Buy This Entire Record For $7.95

Official citation and/or docket number and footnotes (if any) for this case available with purchase.

Learn more about what you receive with purchase of this case.

Strickland v. Mahoning Township


July 17, 2009


The opinion of the court was delivered by: Judge Munley


Before the court is defendants' motion to dismiss the instant complaint. (Doc. 7). Having been fully briefed, the matter is ripe for disposition.
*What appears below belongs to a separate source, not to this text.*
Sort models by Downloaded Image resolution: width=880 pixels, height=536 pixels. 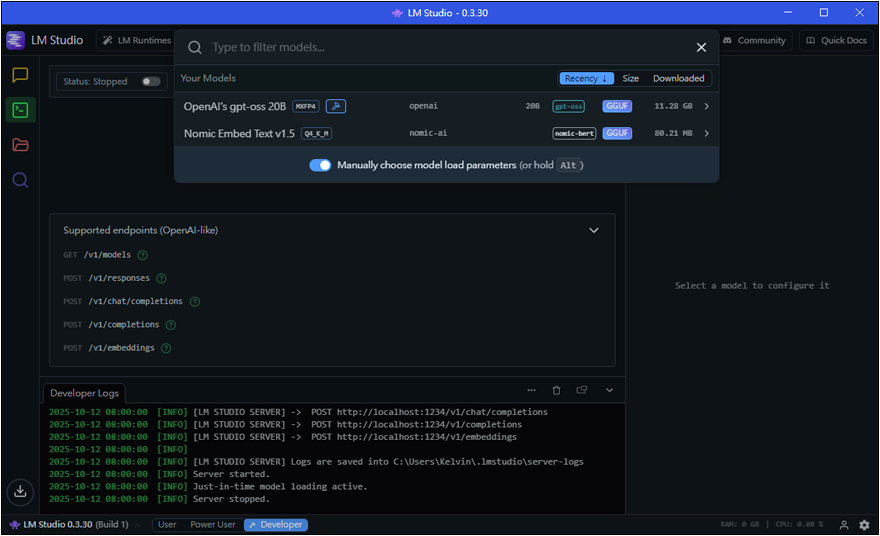[x=678, y=78]
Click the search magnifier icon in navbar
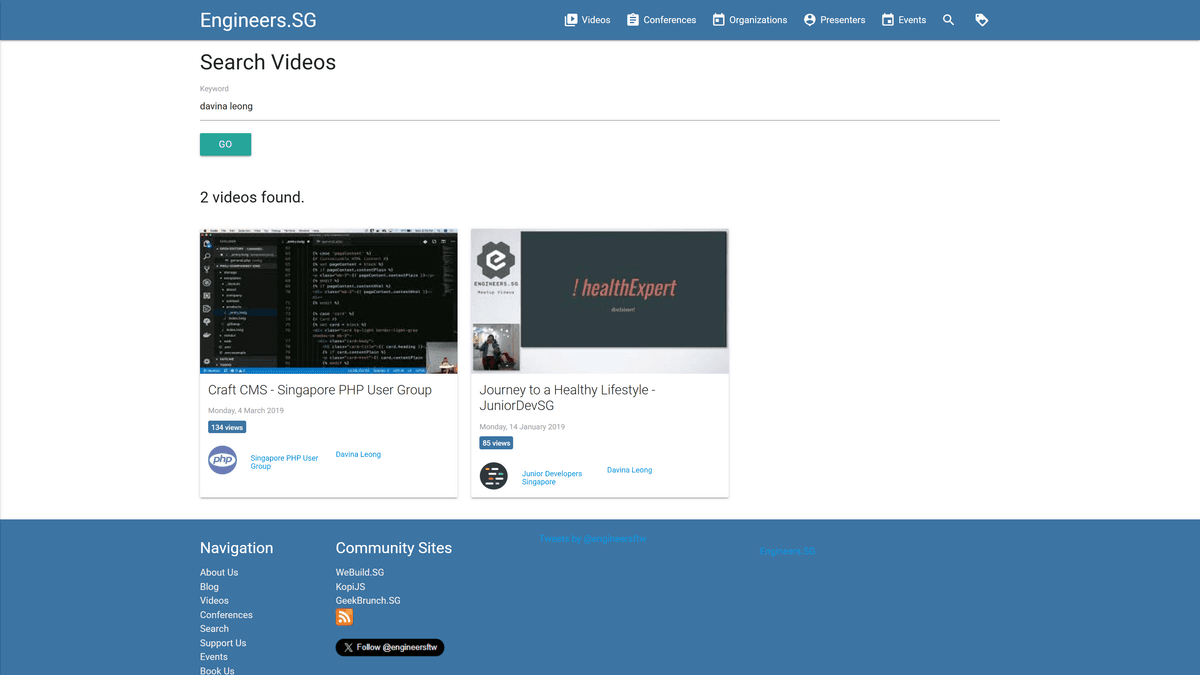 (x=948, y=20)
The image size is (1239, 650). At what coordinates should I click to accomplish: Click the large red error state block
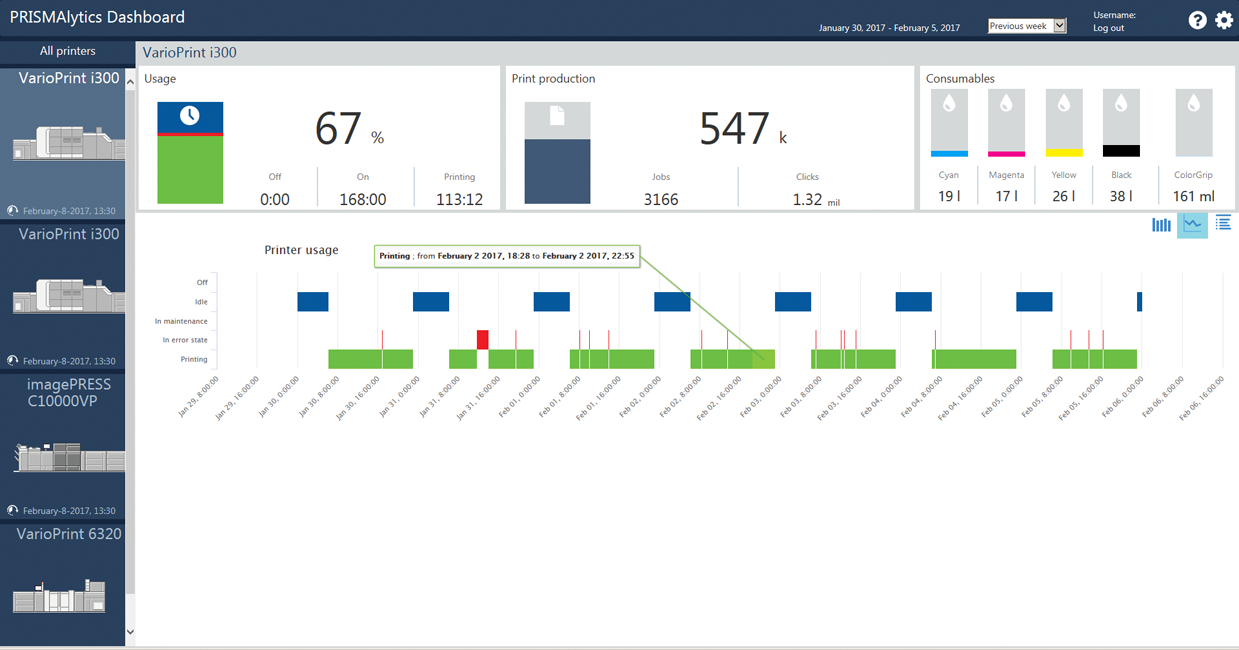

This case arises out of an encounter between the plaintiff, his brother and a cousin and police on November 18, 2006. (Complaint (hereinafter "Complt.") (Doc. 1) at ¶ 20). On that date, plaintiff was working on the floor of a nightclub in Allentown, Pennsylvania. (Id.). The owner of that nightclub, Jimi Rose, asked plaintiff to help him return three puppies he had purchased the previous evening from Defendants Ralph and Jessica Fahringer. (Id.). Rose needed plaintiff to help him lift the puppies into and out of Rose's truck. (Id.). Plaintiff agreed. (Id. at ¶ 21). Plaintiff's brother Samuel Strickland, who was depending on plaintiff for his ride home, accompanied the two men on their trip to return the puppies. (Id. at ¶ 22). All three men are black. (Id.).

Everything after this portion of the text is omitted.